Final
- Champions: Donald Johnson Francisco Montana
- Runners-up: Rikard Bergh Jack Waite
- Score: 6–4, 3–6, 6–2

Details
- Draw: 16
- Seeds: 4

Events
| Singles | Doubles |
| Grolsch Open |

= 1996 Grolsch Open – Doubles =

Marcelo Ríos and Sjeng Schalken were the defending champions but they competed with different partners that year, Ríos with Jordi Burillo and Schalken with John-Laffnie de Jager.

de Jager and Schalken lost in the first round to Brett Hansen-Dent and T.J. Middleton.

Burillo and Ríos lost in the quarterfinals to David Rikl and Pavel Vízner.

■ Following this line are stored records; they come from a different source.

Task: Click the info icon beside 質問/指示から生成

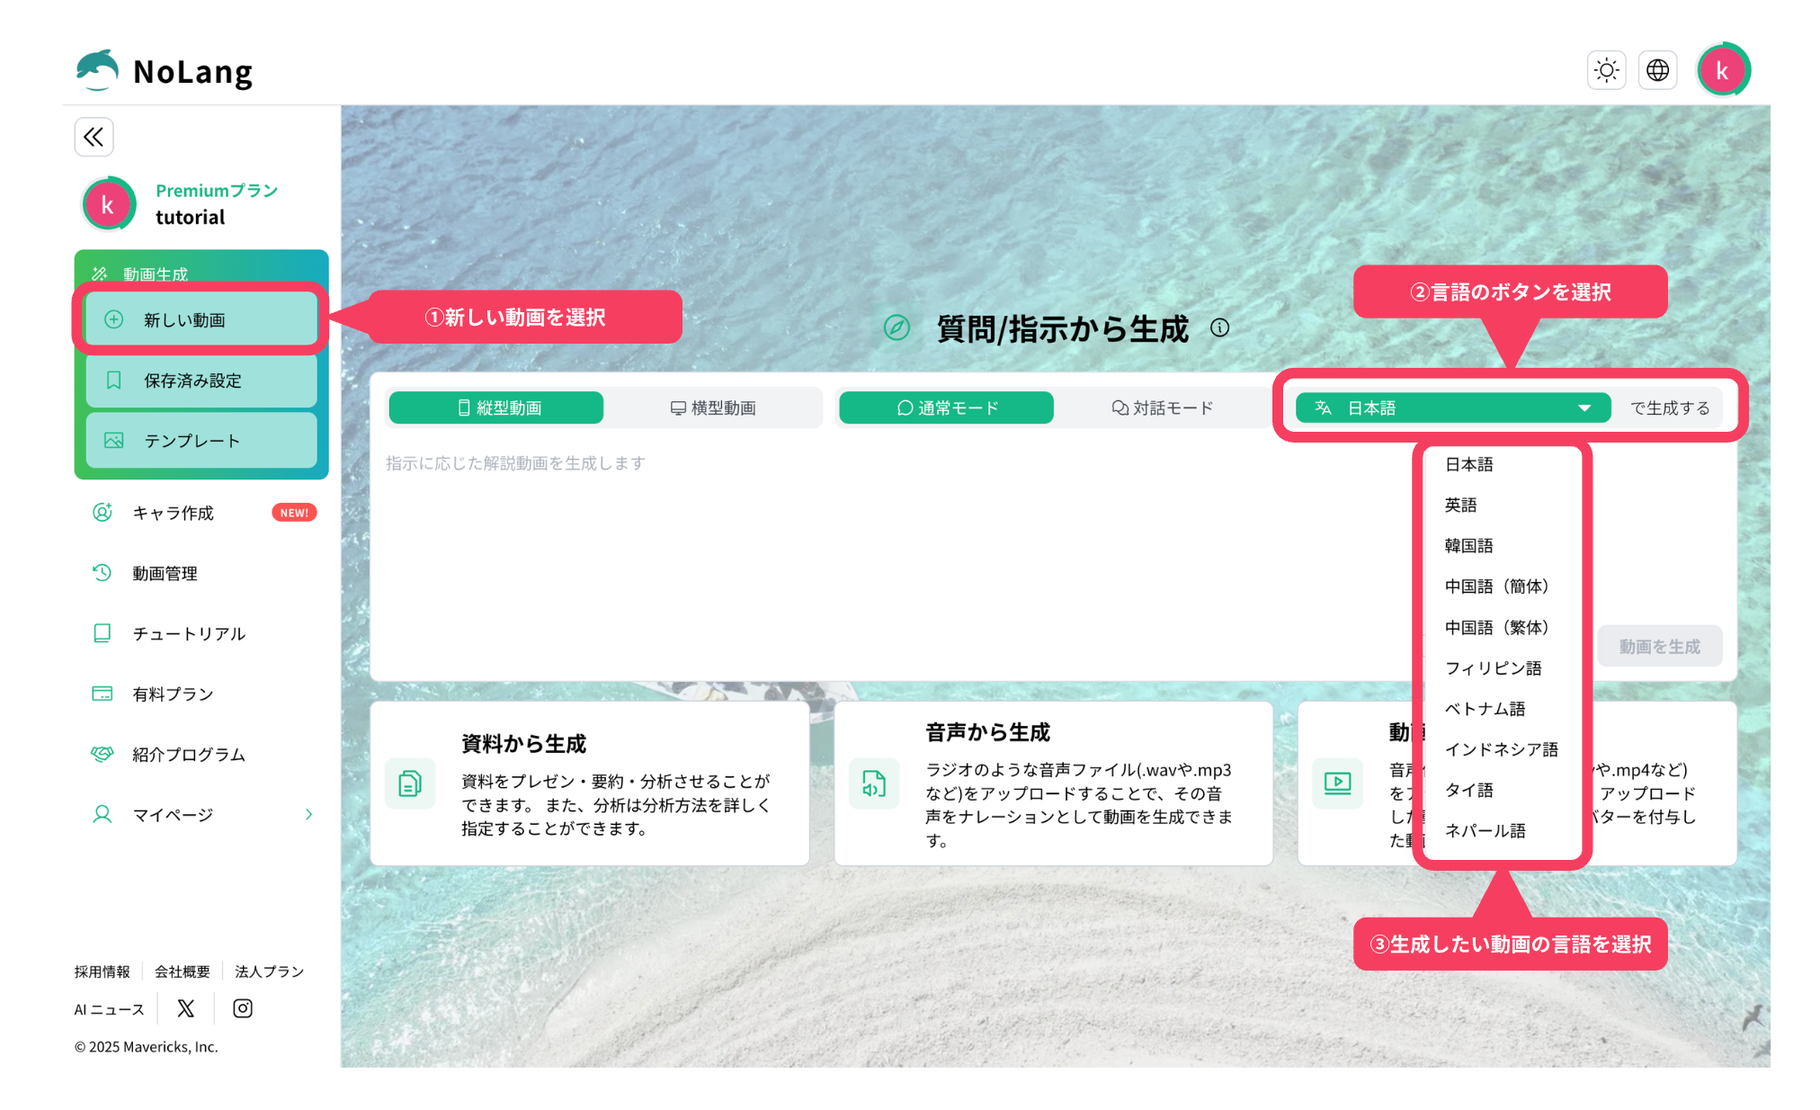Action: (x=1219, y=328)
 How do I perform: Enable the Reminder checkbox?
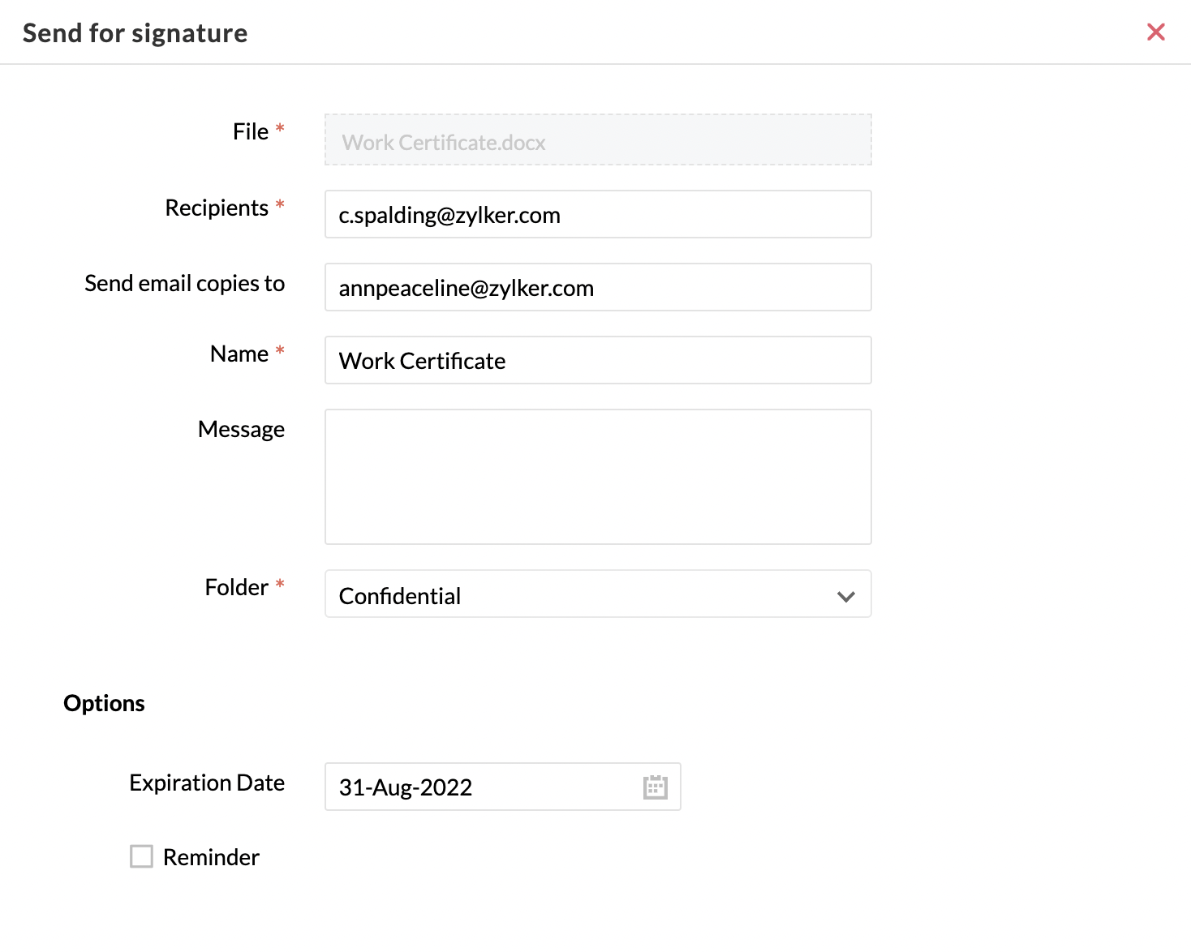141,856
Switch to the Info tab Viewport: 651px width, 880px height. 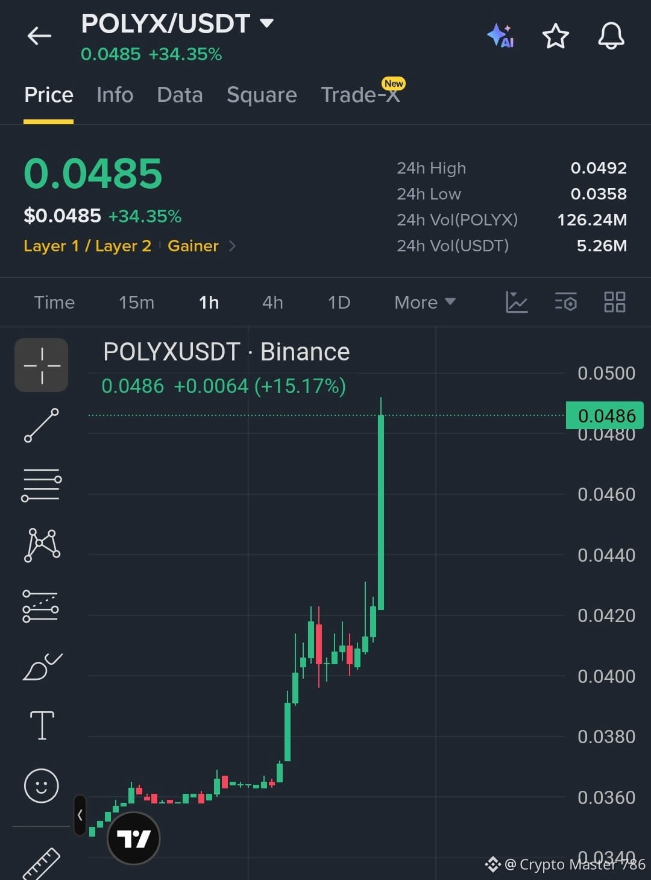pyautogui.click(x=115, y=95)
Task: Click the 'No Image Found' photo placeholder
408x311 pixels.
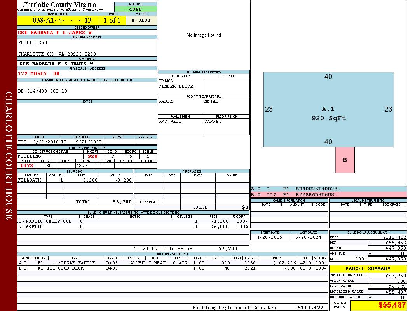Action: pyautogui.click(x=204, y=35)
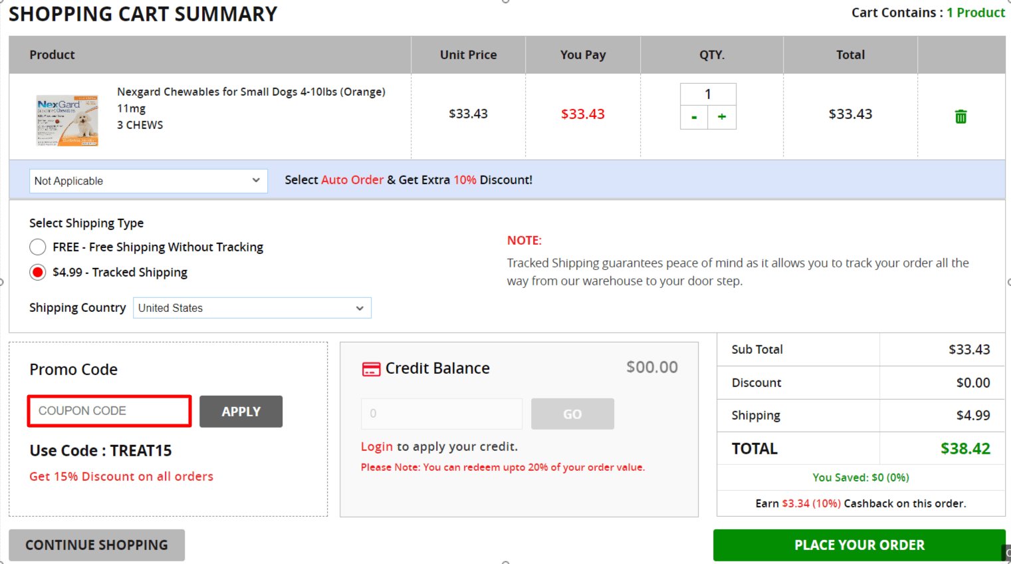Click the green plus to increase quantity

point(722,117)
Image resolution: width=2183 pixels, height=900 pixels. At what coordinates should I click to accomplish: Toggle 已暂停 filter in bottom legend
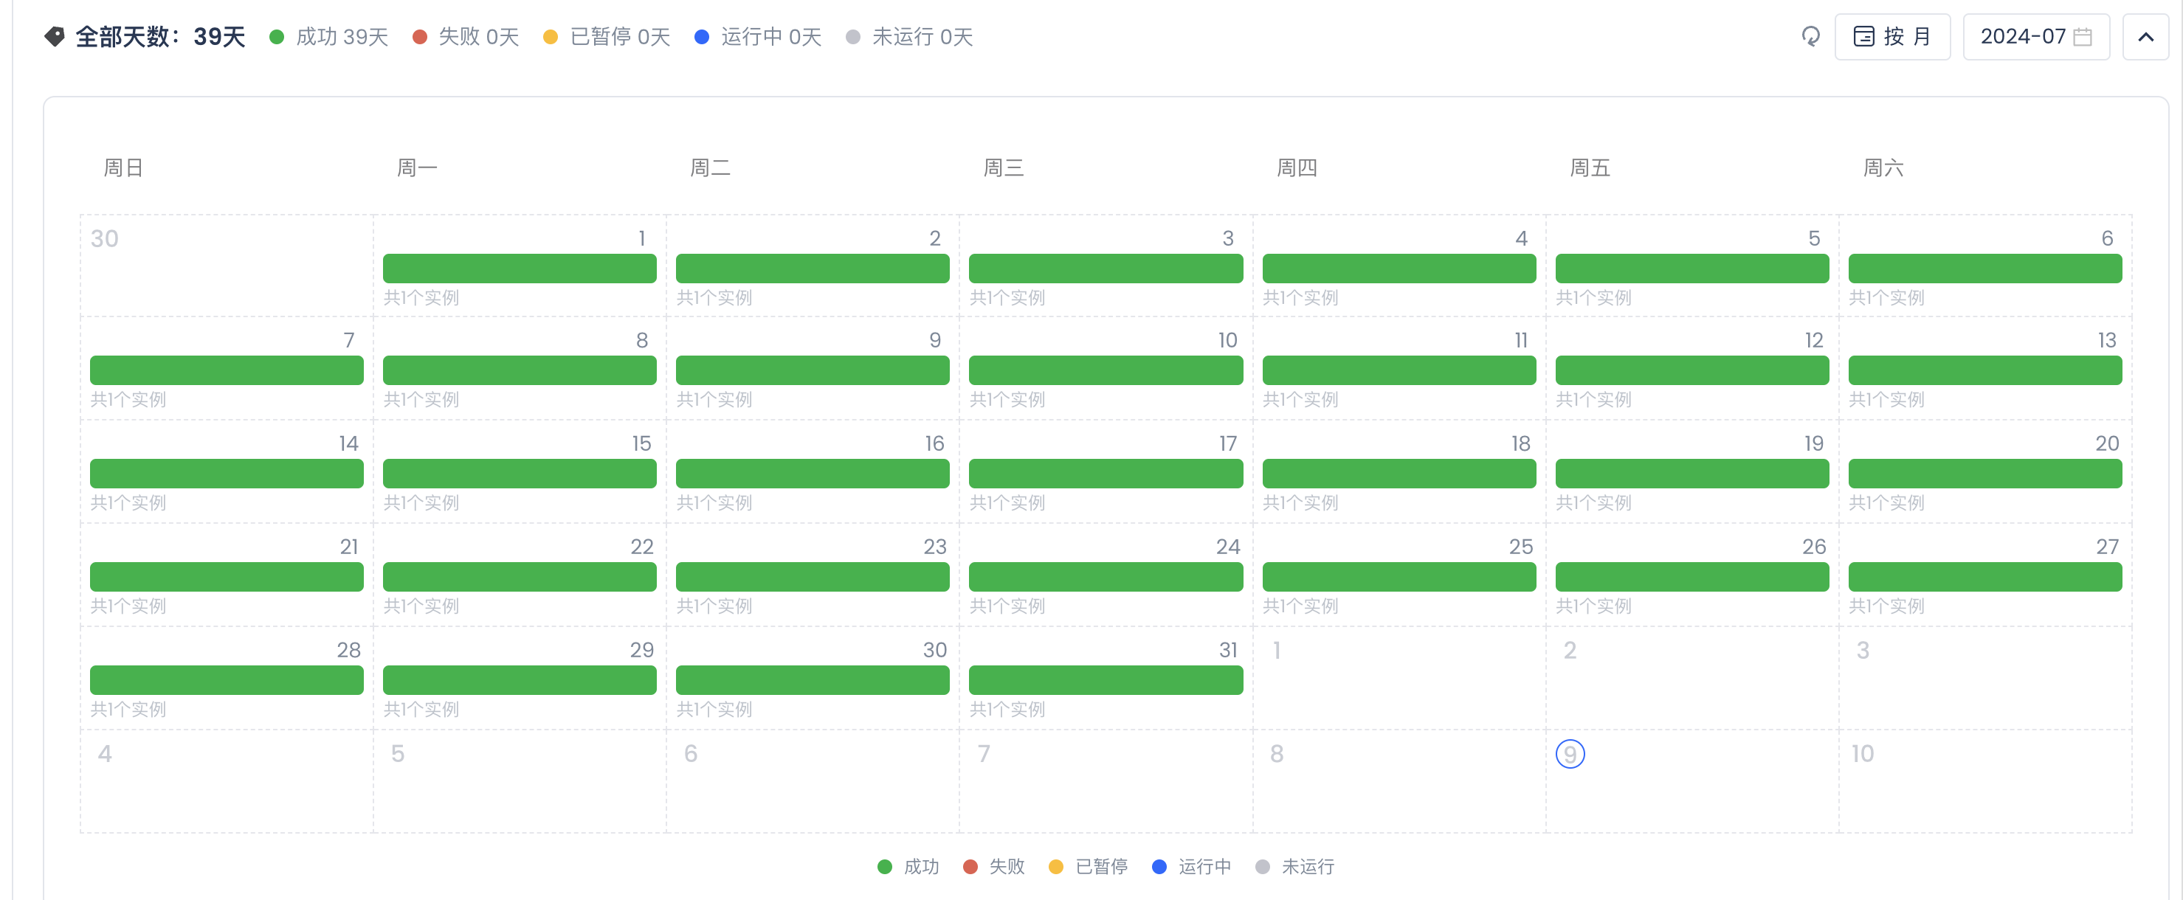pos(1088,866)
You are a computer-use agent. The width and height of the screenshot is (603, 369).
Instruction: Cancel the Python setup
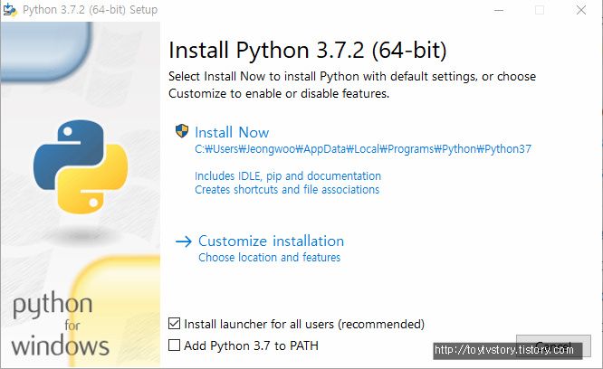(553, 346)
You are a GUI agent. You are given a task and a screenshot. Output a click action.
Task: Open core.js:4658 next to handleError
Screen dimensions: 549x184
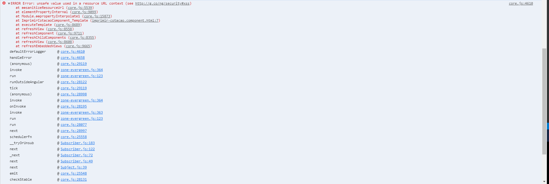pyautogui.click(x=73, y=58)
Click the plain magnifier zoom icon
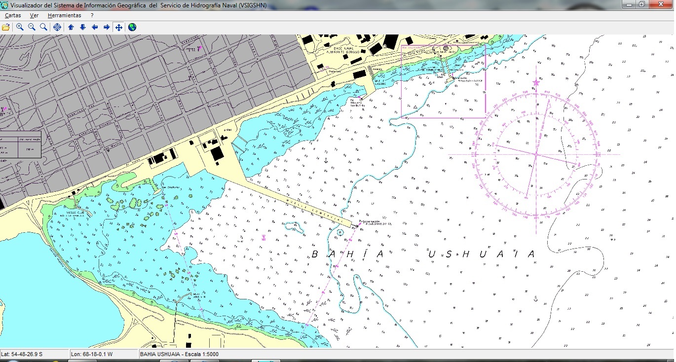676x362 pixels. point(43,27)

Donald Johnson and Francisco Montana won in the final 6–4, 3–6, 6–2 against Rikard Bergh and Jack Waite.

==Seeds==
Champion seeds are indicated in bold text while text in italics indicates the round in which those seeds were eliminated.

1. BEL Libor Pimek / RSA Byron Talbot (first round)
2. CZE David Rikl / CZE Pavel Vízner (semifinals)
3. RSA David Adams / NED Menno Oosting (first round)
4. USA Donald Johnson / USA Francisco Montana (champions)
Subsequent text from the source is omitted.